Frequent flyers will know the routine. They’re sitting in their cosy airline seat, perusing the in-flight magazine and waiting for take-off when, over the PA, a member of the cabin crew sternly demands they watch the pre-flight safety demonstration.

Paying attention is hardly an option. After all, it’s only infrequent flyers who need to watch safety demonstrations. Right?

This is a problem faced by all airlines. How on Earth can staff encourage passengers to pay attention to their safety messages?

By law, international airline authorities require all airlines to brief passengers orally before take-off, covering key areas such as seatbelts, emergency exits, oxygen masks, life vests and emergency landings. But exactly how they deliver this message is not defined. Some carriers resort to rather unorthodox methods.

Low-cost Philippines airline Cebu Pacific, for example, came up with the brilliant idea of having their flight attendants dance in the aisles through expertly choreographed safety demos. American carrier Southwest Airlines, meanwhile, has become famous for its attendants’ unconventional comic routines. And in 2009, Air New Zealand encouraged cabin crew to star in a safety video, completely naked except for a layer of body paint. That certainly caught attentions.

However, there are other reasons for the catchy short films we’re now seeing as we taxi down runways.

Their power as marketing tools is phenomenal, especially if they are shared by millions online. Take Air New Zealand’s 2014 video, which coincided with the release of the third film in the Hobbit trilogy and featured actors from the franchise wandering the beautiful wilds of New Zealand.

Since this is a state-owned airline, there’s a good chance the national government contributed to the filming costs. In addition to the airline’s passengers, well over 20 million people have now watched it on YouTube.

Hawaiian Airlines and Singapore Airlines have followed a similar tack, bombarding viewers with good-looking locals showing off even better looking domestic locations. Since they dominate respectively the routes to these two island groups, the message is a combination of safety and marketing.

 

 

Above: Air New Zealand's safety video. 

Tom Otley is editor of Business Traveller magazine, and has endured more than his fair share of safety videos. “These airlines have been very smart at marketing themselves through a medium which is compulsory to all their customers,” he says. “It's a captive audience, and if the airline gets it right, there's the possibility of being shared online to new customers.

“It's also an opportunity for airlines to differentiate themselves from the competition. If they are promoting not just themselves, but the destination as well, then they can align themselves with the appeal of that destination.”

Above: Turkish Airlines' safety video.


National stereotypes abound in flight safety videos. Air France's 2018 film, for example, looks more like a fashion show than a safety message, reinforcing the country’s chic image and, by extension, the classiness of the airline.

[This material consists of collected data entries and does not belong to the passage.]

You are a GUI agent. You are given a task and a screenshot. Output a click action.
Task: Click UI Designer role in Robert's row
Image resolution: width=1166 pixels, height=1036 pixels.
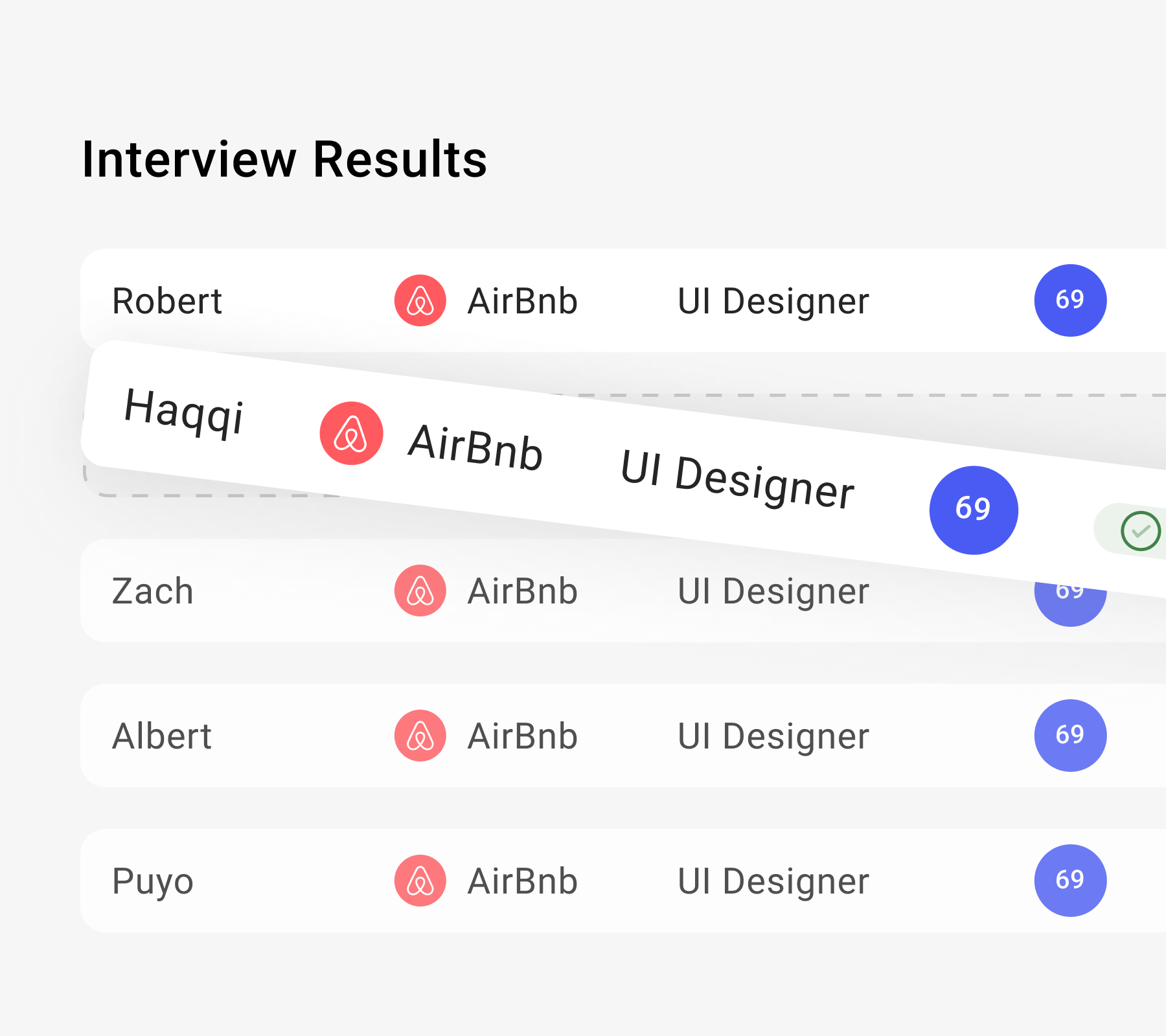click(773, 302)
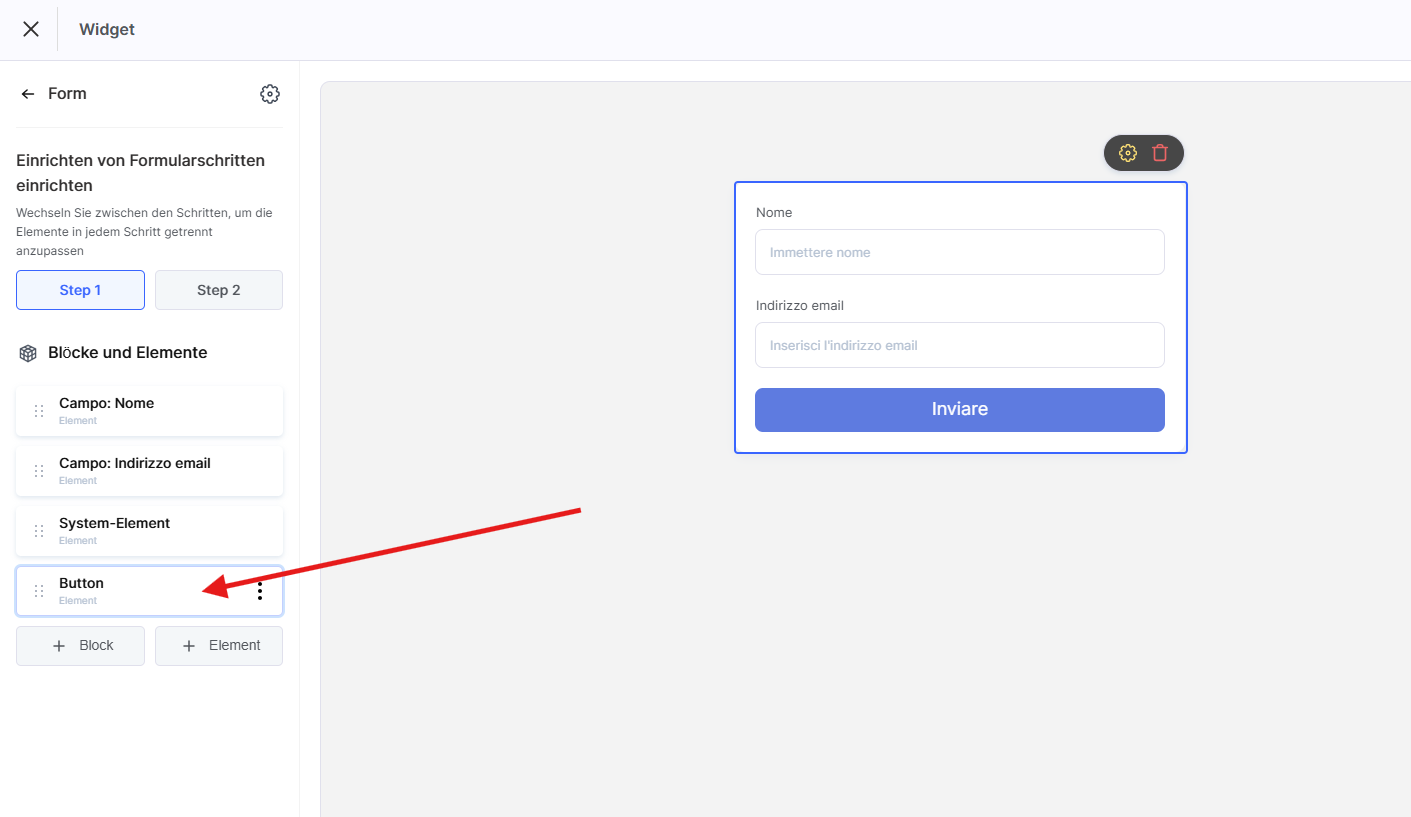The image size is (1411, 817).
Task: Grab drag handle of System-Element
Action: click(39, 531)
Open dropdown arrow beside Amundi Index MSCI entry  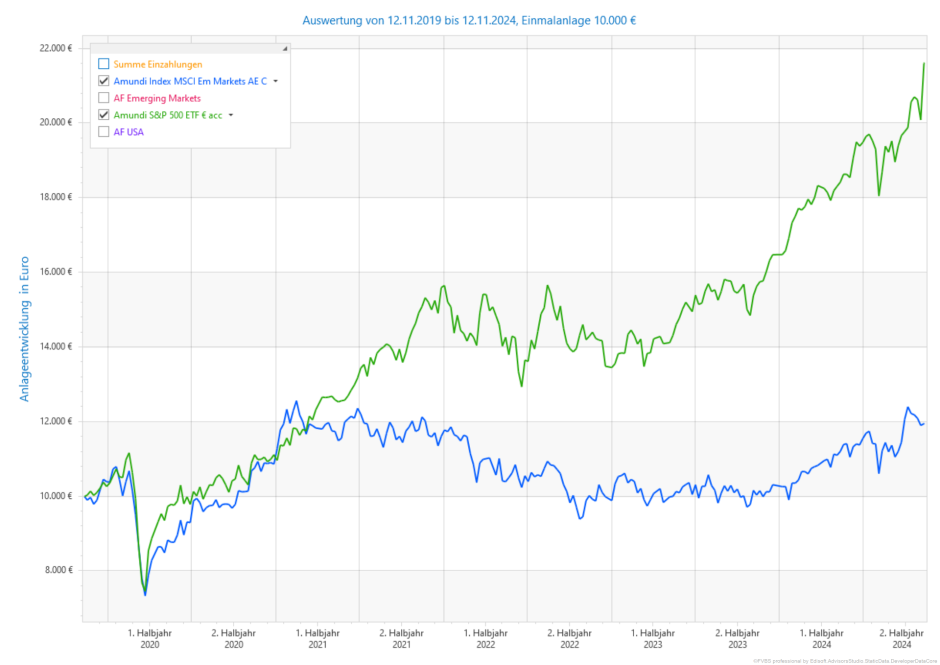click(276, 81)
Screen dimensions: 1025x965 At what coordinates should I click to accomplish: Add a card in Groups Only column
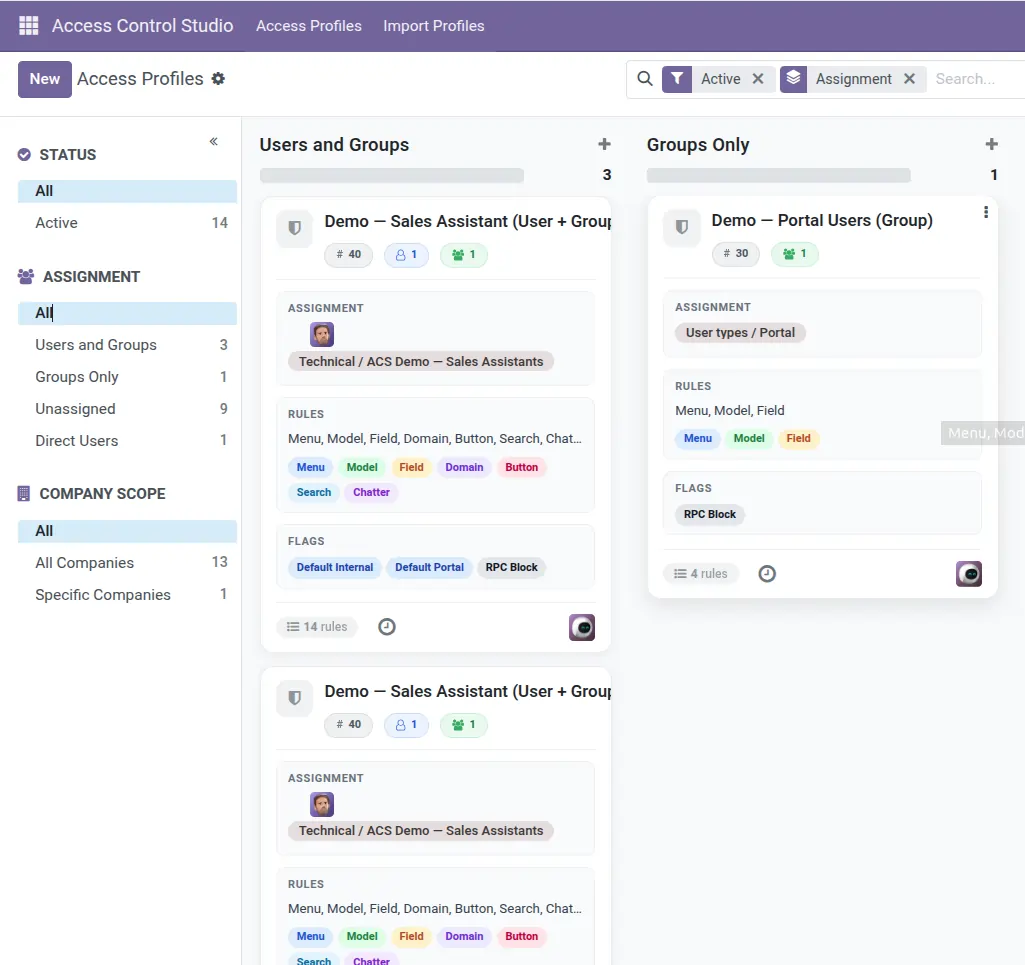coord(991,144)

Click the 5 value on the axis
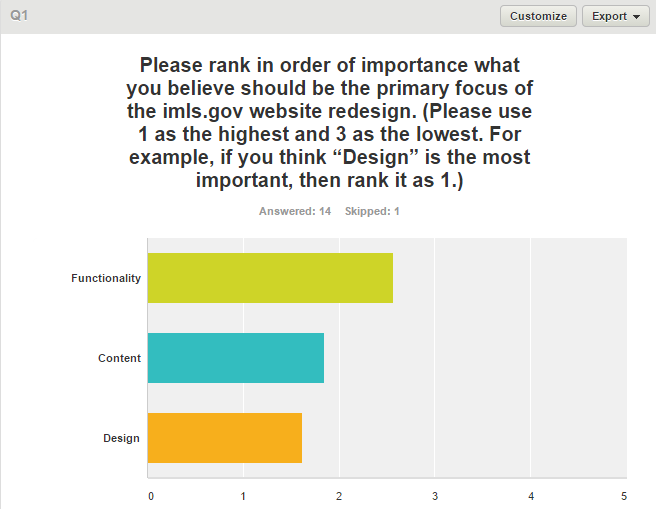click(624, 495)
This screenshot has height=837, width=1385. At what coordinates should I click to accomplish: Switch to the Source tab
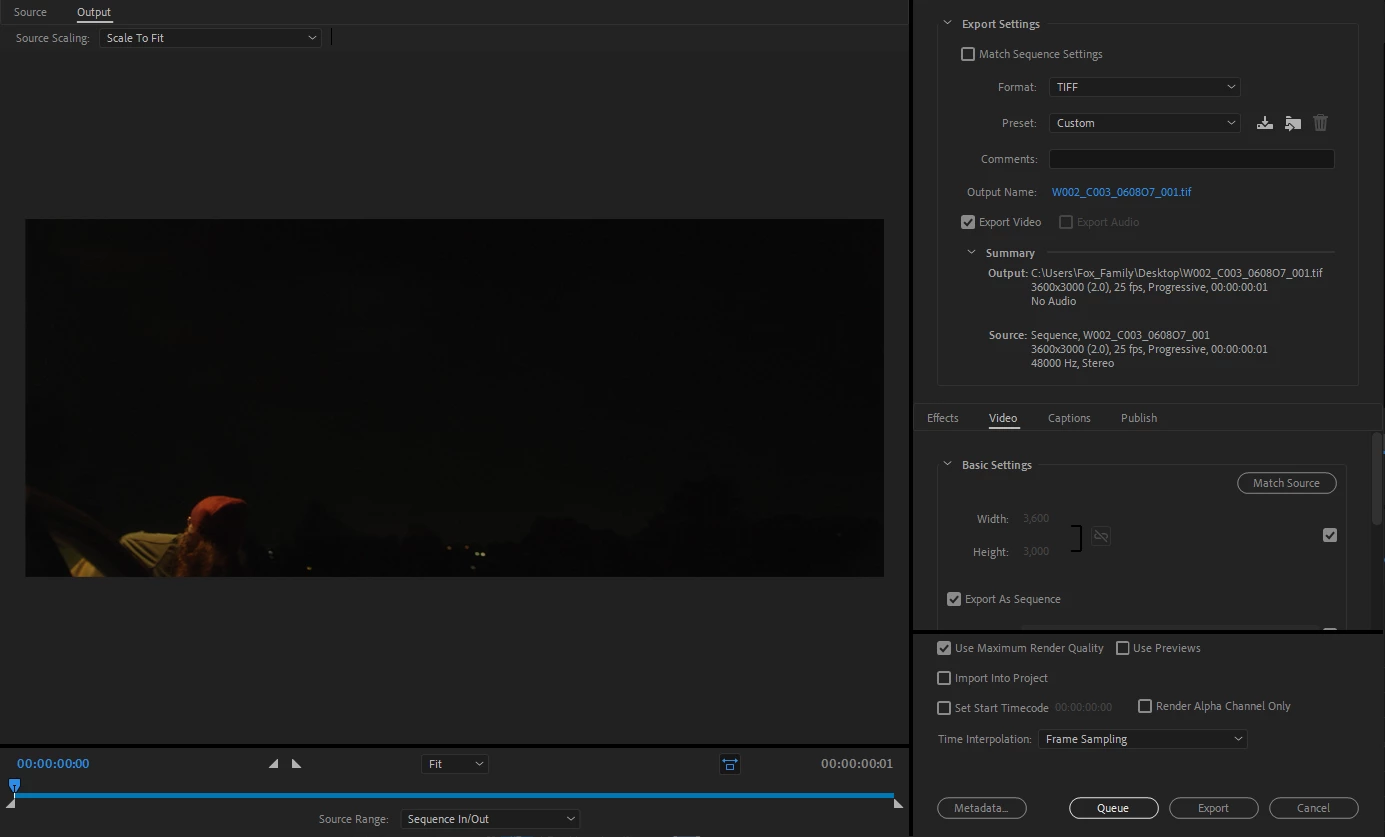pyautogui.click(x=30, y=12)
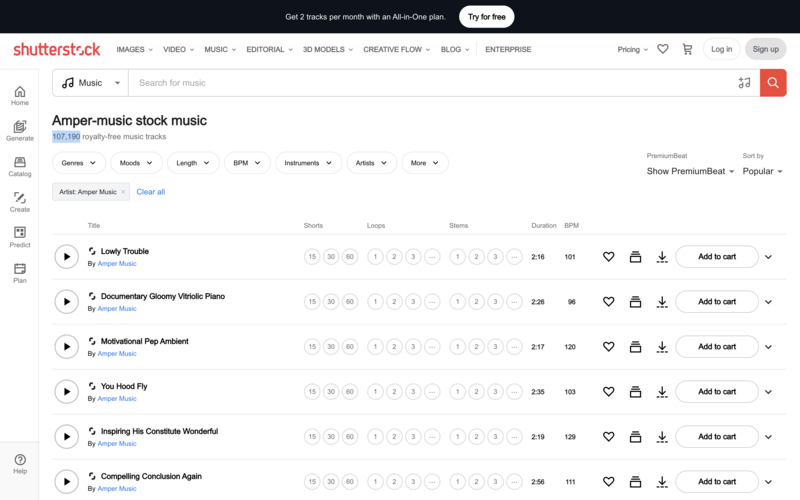Expand the Genres filter dropdown
The image size is (800, 500).
(x=79, y=163)
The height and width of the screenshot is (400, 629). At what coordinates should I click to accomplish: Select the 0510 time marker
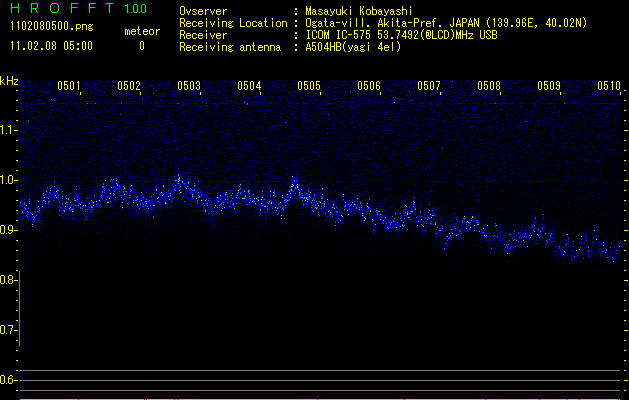pyautogui.click(x=609, y=86)
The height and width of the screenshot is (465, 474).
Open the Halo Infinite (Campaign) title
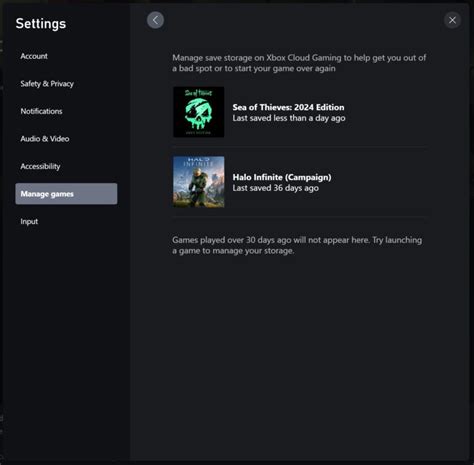coord(282,177)
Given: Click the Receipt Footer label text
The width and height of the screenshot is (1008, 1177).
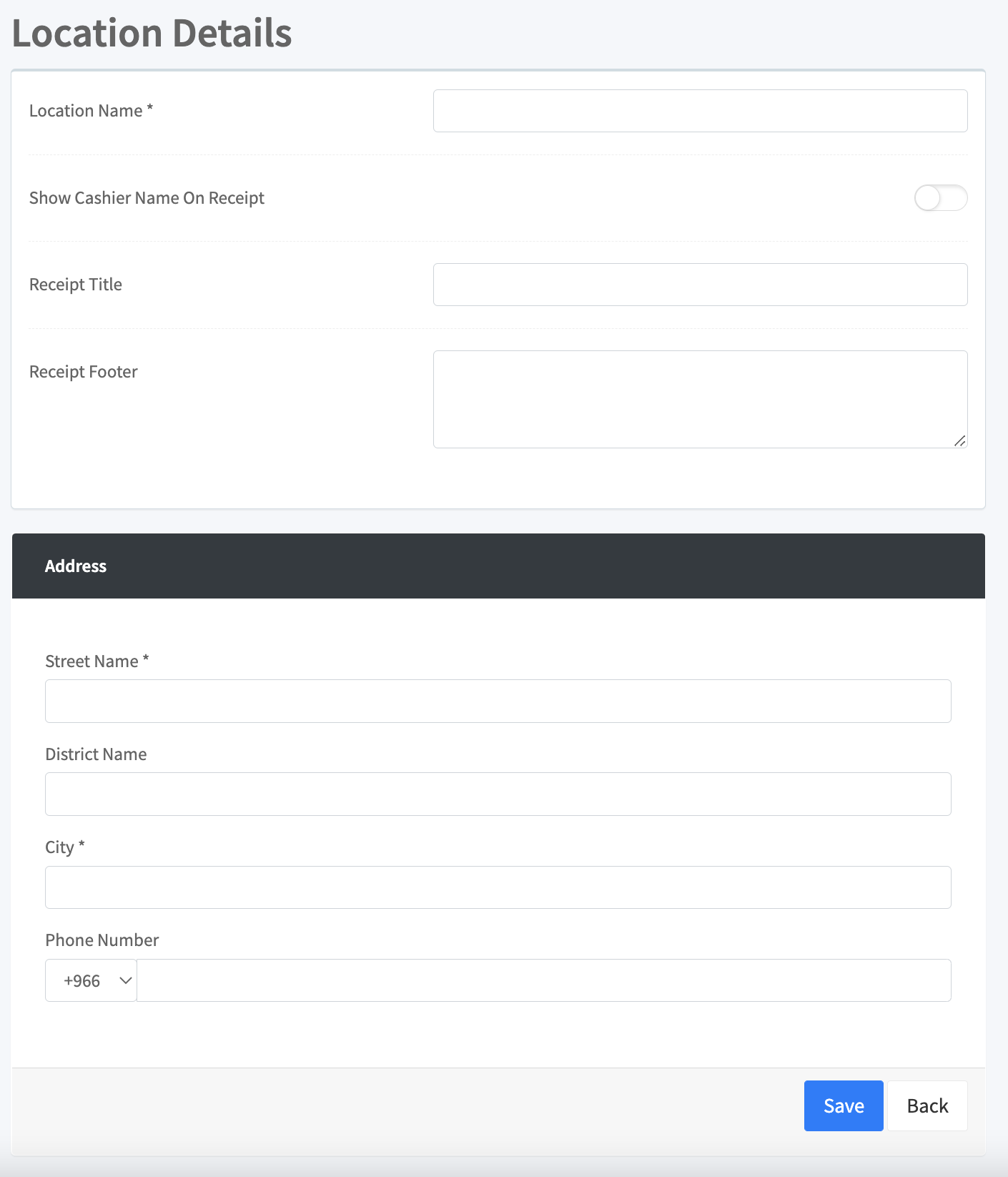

British Airways has relied more on its nation’s acting talent and reputation for sarcasm, with national treasures such as Michael Caine, David Walliams, Joanna Lumley, Gordon Ramsay, Ian McKellen, Gillian Anderson and Rowan Atkinson being willingly lampooned. In 2012 Turkish Airlines went in for celebrity ridicule, too, with footballer Lionel Messi and basketballer Kobe Bryant seen vying for the attention of a young fan sharing their flight.

But overall, the Oscar for pre-flight safety videos must go to Air New Zealand. Since 2009 their many films have racked up well over 100 million views online.

“Our safety videos have proven to be a hugely effective marketing tool and we continue to be amazed with the reactions they garner,” says Jodi Williams, the airline’s global brand manager.

In the end, though, the most important message of all is that of safety. In 2014 the University of New South Wales studied the effectiveness of safety briefings and discovered that passengers recalled 50 per cent of the key messages from a celebrity actor; 45 per cent when the film contained humour; but only 32 per cent when the film contained neither celebrity nor humour.

So it looks like conspicuous flight safety videos are here to stay.